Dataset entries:
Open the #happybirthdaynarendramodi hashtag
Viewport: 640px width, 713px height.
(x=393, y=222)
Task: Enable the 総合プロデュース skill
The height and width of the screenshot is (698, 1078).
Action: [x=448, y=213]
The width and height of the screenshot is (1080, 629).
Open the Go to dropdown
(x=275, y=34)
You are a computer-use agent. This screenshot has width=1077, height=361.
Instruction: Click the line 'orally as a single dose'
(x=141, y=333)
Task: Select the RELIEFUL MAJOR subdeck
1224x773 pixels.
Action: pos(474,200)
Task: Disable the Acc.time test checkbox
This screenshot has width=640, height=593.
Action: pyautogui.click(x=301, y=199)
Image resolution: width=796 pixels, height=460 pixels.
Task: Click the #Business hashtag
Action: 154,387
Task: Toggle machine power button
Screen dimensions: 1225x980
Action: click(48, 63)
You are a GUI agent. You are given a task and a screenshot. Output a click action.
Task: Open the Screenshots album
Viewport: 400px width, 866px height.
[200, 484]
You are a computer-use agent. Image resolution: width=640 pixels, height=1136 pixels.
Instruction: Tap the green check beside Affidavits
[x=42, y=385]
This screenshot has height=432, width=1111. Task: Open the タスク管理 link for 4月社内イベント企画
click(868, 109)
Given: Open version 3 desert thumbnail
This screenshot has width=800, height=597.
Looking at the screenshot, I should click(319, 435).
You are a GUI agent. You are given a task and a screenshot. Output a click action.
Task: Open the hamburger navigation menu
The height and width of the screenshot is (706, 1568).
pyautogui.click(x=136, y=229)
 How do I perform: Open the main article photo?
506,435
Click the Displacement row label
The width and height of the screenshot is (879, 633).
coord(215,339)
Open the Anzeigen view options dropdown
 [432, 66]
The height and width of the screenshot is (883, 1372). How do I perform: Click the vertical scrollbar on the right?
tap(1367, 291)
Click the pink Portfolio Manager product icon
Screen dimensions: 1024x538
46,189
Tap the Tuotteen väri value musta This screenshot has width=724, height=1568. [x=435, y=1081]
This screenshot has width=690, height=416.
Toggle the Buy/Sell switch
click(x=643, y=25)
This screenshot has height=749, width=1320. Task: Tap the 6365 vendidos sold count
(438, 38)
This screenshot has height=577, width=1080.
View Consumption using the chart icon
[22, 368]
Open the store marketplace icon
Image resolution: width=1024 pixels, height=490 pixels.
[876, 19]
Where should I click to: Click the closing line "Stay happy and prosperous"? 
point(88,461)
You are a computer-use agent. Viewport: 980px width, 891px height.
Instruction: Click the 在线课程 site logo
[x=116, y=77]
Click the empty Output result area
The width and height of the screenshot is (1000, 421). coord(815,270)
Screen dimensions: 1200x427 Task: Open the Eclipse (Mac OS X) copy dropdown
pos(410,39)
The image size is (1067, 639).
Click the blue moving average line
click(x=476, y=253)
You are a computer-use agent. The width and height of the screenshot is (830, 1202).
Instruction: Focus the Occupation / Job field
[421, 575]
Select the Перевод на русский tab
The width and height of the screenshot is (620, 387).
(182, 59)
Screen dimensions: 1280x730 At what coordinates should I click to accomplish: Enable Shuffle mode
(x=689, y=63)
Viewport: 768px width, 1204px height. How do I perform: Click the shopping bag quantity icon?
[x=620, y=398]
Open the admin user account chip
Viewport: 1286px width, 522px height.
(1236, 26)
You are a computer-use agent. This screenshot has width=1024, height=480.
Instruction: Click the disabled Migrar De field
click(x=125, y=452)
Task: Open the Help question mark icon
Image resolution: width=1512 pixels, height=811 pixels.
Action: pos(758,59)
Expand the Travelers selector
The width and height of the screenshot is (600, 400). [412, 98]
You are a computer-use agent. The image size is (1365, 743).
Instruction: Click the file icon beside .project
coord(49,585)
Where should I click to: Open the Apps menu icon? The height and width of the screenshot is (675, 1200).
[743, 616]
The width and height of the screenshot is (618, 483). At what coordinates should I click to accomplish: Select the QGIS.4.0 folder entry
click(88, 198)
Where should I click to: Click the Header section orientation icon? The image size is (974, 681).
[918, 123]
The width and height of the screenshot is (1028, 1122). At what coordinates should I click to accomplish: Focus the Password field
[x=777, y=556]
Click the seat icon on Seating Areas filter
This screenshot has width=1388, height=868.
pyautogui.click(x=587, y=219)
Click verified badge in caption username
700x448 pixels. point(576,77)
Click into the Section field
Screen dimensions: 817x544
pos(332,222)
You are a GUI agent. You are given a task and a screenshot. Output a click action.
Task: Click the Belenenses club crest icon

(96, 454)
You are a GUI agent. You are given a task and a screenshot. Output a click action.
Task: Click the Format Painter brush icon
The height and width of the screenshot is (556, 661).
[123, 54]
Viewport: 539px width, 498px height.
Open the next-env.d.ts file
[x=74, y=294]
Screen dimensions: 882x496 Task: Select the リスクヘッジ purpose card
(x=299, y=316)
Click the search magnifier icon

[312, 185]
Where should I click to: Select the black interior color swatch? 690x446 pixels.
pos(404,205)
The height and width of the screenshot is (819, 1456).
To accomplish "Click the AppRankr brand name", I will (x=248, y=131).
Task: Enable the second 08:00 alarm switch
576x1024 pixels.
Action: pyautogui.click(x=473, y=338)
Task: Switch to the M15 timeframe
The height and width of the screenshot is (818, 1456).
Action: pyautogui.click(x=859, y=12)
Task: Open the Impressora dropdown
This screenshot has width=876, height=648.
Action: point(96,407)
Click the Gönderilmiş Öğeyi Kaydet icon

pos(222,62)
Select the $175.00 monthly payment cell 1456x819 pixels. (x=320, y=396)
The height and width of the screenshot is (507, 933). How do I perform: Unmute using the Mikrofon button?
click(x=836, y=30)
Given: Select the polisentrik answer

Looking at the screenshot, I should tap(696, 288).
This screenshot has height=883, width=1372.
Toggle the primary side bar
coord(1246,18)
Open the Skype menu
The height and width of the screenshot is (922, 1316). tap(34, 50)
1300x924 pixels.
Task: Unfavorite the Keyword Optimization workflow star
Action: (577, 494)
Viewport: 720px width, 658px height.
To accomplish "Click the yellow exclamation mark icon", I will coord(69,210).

- **Assignment**
Nothing is to be left out; reproduce each record exactly.

- **The answer**
Open the #happybirthdaynarendramodi hashtag
Viewport: 640px width, 713px height.
(x=393, y=222)
Task: Enable the 総合プロデュース skill
The height and width of the screenshot is (698, 1078).
Action: [x=448, y=213]
The width and height of the screenshot is (1080, 629).
Open the Go to dropdown
(x=275, y=34)
You are a computer-use agent. This screenshot has width=1077, height=361.
Instruction: Click the line 'orally as a single dose'
(x=141, y=333)
Task: Select the RELIEFUL MAJOR subdeck
1224x773 pixels.
Action: pos(474,200)
Task: Disable the Acc.time test checkbox
This screenshot has width=640, height=593.
Action: pyautogui.click(x=301, y=199)
Image resolution: width=796 pixels, height=460 pixels.
Task: Click the #Business hashtag
Action: 154,387
Task: Toggle machine power button
Screen dimensions: 1225x980
Action: click(48, 63)
You are a GUI agent. You are given a task and a screenshot. Output a click action.
Task: Open the Screenshots album
Viewport: 400px width, 866px height.
[200, 484]
You are a computer-use agent. Image resolution: width=640 pixels, height=1136 pixels.
Instruction: Tap the green check beside Affidavits
[x=42, y=385]
This screenshot has height=432, width=1111. Task: Open the タスク管理 link for 4月社内イベント企画
click(868, 109)
Given: Open version 3 desert thumbnail
This screenshot has width=800, height=597.
Looking at the screenshot, I should click(319, 435).
You are a GUI agent. You are given a task and a screenshot. Output a click action.
Task: Open the hamburger navigation menu
The height and width of the screenshot is (706, 1568).
pyautogui.click(x=136, y=229)
 How do I perform: Open the main article photo?
506,435
Click the Displacement row label
The width and height of the screenshot is (879, 633).
coord(215,339)
Open the Anzeigen view options dropdown
 [432, 66]
The height and width of the screenshot is (883, 1372). How do I perform: Click the vertical scrollbar on the right?
tap(1367, 291)
Click the pink Portfolio Manager product icon
Screen dimensions: 1024x538
46,189
Tap the Tuotteen väri value musta This screenshot has width=724, height=1568. [x=435, y=1081]
This screenshot has width=690, height=416.
Toggle the Buy/Sell switch
click(x=643, y=25)
This screenshot has height=749, width=1320. Task: Tap the 6365 vendidos sold count
(438, 38)
This screenshot has height=577, width=1080.
View Consumption using the chart icon
[22, 368]
Open the store marketplace icon
Image resolution: width=1024 pixels, height=490 pixels.
[876, 19]
Where should I click to: Click the closing line "Stay happy and prosperous"? 
point(88,461)
You are a computer-use agent. Viewport: 980px width, 891px height.
Instruction: Click the 在线课程 site logo
[x=116, y=77]
Click the empty Output result area
The width and height of the screenshot is (1000, 421). coord(815,270)
Screen dimensions: 1200x427 Task: Open the Eclipse (Mac OS X) copy dropdown
pos(410,39)
The image size is (1067, 639).
Click the blue moving average line
click(x=476, y=253)
You are a computer-use agent. The width and height of the screenshot is (830, 1202).
Instruction: Focus the Occupation / Job field
[421, 575]
Select the Перевод на русский tab
The width and height of the screenshot is (620, 387).
(182, 59)
Screen dimensions: 1280x730 At what coordinates should I click to accomplish: Enable Shuffle mode
(x=689, y=63)
Viewport: 768px width, 1204px height. How do I perform: Click the shopping bag quantity icon?
[x=620, y=398]
Open the admin user account chip
Viewport: 1286px width, 522px height.
(1236, 26)
You are a computer-use agent. This screenshot has width=1024, height=480.
Instruction: Click the disabled Migrar De field
click(x=125, y=452)
Task: Open the Help question mark icon
Image resolution: width=1512 pixels, height=811 pixels.
Action: pos(758,59)
Expand the Travelers selector
The width and height of the screenshot is (600, 400). [412, 98]
You are a computer-use agent. The image size is (1365, 743).
Instruction: Click the file icon beside .project
coord(49,585)
Where should I click to: Open the Apps menu icon? The height and width of the screenshot is (675, 1200).
[743, 616]
The width and height of the screenshot is (618, 483). At what coordinates should I click to accomplish: Select the QGIS.4.0 folder entry
click(88, 198)
Where should I click to: Click the Header section orientation icon? The image size is (974, 681).
[918, 123]
The width and height of the screenshot is (1028, 1122). At what coordinates should I click to accomplish: Focus the Password field
[x=777, y=556]
Click the seat icon on Seating Areas filter
This screenshot has width=1388, height=868.
pyautogui.click(x=587, y=219)
Click verified badge in caption username
700x448 pixels. point(576,77)
Click into the Section field
Screen dimensions: 817x544
pos(332,222)
You are a GUI agent. You are given a task and a screenshot. Output a click action.
Task: Click the Belenenses club crest icon

(96, 454)
You are a GUI agent. You are given a task and a screenshot. Output a click action.
Task: Click the Format Painter brush icon
The height and width of the screenshot is (556, 661).
[123, 54]
Viewport: 539px width, 498px height.
Open the next-env.d.ts file
[x=74, y=294]
Screen dimensions: 882x496 Task: Select the リスクヘッジ purpose card
(x=299, y=316)
Click the search magnifier icon

[312, 185]
Where should I click to: Select the black interior color swatch? 690x446 pixels.
pos(404,205)
The height and width of the screenshot is (819, 1456).
To accomplish "Click the AppRankr brand name", I will (x=248, y=131).
Task: Enable the second 08:00 alarm switch
576x1024 pixels.
Action: pyautogui.click(x=473, y=338)
Task: Switch to the M15 timeframe
The height and width of the screenshot is (818, 1456).
Action: pyautogui.click(x=859, y=12)
Task: Open the Impressora dropdown
This screenshot has width=876, height=648.
Action: point(96,407)
Click the Gönderilmiş Öğeyi Kaydet icon

pos(222,62)
Select the $175.00 monthly payment cell 1456x819 pixels. (x=320, y=396)
The height and width of the screenshot is (507, 933). How do I perform: Unmute using the Mikrofon button?
click(x=836, y=30)
Given: Select the polisentrik answer

Looking at the screenshot, I should tap(696, 288).
This screenshot has height=883, width=1372.
Toggle the primary side bar
coord(1246,18)
Open the Skype menu
The height and width of the screenshot is (922, 1316). tap(34, 50)
1300x924 pixels.
Task: Unfavorite the Keyword Optimization workflow star
Action: (577, 494)
Viewport: 720px width, 658px height.
To accomplish "Click the yellow exclamation mark icon", I will coord(69,210).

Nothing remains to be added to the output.